(Dataset entries)

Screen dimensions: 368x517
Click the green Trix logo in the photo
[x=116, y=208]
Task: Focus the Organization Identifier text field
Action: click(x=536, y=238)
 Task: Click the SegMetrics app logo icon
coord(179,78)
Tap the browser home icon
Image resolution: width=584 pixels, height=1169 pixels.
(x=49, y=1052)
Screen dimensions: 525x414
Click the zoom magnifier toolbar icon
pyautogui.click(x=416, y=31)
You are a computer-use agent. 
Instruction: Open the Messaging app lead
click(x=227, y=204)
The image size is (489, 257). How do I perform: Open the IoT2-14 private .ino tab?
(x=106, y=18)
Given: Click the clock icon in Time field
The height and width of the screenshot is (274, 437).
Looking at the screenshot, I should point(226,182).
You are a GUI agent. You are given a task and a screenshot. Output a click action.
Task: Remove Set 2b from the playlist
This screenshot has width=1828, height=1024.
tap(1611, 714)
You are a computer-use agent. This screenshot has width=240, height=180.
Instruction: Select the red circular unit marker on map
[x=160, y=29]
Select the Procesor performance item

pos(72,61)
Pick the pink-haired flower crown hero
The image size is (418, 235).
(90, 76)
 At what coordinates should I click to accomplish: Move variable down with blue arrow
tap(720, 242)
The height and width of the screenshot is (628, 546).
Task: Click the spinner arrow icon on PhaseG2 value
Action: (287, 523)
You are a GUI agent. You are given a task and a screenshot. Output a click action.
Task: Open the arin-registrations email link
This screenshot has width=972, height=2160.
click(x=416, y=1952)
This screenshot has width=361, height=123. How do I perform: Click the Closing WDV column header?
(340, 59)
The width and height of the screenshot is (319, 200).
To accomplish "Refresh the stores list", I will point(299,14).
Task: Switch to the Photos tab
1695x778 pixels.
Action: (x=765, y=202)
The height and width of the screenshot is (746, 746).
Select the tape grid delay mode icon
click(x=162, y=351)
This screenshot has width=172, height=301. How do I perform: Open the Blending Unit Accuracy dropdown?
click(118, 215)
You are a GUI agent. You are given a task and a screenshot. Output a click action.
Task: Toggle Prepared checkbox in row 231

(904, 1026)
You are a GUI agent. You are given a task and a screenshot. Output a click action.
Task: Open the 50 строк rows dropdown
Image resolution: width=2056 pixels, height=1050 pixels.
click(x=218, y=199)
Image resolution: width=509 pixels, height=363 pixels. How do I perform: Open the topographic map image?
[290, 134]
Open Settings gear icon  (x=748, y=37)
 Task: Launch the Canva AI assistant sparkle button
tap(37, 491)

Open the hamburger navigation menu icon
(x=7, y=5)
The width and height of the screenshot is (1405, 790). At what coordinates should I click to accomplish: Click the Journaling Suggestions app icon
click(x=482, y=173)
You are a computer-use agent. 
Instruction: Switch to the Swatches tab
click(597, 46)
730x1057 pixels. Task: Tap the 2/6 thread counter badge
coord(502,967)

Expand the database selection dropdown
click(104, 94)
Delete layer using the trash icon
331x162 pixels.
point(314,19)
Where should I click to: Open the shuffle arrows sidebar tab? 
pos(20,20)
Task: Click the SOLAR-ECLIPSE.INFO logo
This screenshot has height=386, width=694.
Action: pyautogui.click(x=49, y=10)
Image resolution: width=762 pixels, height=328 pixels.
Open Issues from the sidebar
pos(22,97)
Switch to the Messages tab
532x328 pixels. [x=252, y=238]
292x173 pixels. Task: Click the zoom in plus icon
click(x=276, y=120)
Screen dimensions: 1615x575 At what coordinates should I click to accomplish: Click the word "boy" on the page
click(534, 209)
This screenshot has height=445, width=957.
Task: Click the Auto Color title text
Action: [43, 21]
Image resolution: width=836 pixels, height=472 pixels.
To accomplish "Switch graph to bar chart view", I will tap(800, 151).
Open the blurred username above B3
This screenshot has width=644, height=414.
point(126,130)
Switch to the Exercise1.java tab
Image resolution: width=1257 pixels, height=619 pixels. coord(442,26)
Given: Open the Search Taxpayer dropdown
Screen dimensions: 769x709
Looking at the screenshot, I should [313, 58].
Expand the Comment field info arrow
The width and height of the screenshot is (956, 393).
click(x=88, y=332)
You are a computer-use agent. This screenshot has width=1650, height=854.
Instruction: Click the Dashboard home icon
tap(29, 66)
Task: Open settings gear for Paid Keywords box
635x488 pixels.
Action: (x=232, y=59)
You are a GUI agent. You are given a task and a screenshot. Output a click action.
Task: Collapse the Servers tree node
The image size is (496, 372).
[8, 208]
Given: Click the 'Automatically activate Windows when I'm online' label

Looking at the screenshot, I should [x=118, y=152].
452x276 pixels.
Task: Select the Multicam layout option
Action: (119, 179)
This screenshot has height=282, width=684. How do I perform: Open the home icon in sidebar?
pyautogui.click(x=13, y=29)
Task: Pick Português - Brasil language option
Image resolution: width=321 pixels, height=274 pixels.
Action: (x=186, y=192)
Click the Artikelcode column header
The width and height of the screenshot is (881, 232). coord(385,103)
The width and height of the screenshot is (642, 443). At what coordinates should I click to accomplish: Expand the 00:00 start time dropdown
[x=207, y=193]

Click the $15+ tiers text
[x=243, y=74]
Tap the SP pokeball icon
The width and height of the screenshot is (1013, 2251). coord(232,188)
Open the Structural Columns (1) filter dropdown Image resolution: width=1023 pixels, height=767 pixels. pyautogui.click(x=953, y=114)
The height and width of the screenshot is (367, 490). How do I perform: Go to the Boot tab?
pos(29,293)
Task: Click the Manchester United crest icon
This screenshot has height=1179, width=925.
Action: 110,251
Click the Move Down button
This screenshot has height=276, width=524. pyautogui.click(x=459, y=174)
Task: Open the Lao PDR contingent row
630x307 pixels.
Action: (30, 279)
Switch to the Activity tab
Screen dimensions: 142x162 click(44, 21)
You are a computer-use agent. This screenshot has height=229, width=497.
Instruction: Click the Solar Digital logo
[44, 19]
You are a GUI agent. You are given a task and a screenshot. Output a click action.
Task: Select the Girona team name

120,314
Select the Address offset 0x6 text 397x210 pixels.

## Exercise description:
Transcribe the records verbatim from their first line through the line containing "click(x=227, y=204)", including that line.

## Response to the exercise:
Screen dimensions: 368x517
Click the green Trix logo in the photo
[x=116, y=208]
Task: Focus the Organization Identifier text field
Action: click(x=536, y=238)
 Task: Click the SegMetrics app logo icon
coord(179,78)
Tap the browser home icon
Image resolution: width=584 pixels, height=1169 pixels.
(x=49, y=1052)
Screen dimensions: 525x414
Click the zoom magnifier toolbar icon
pyautogui.click(x=416, y=31)
You are a computer-use agent. 
Instruction: Open the Messaging app lead
click(x=227, y=204)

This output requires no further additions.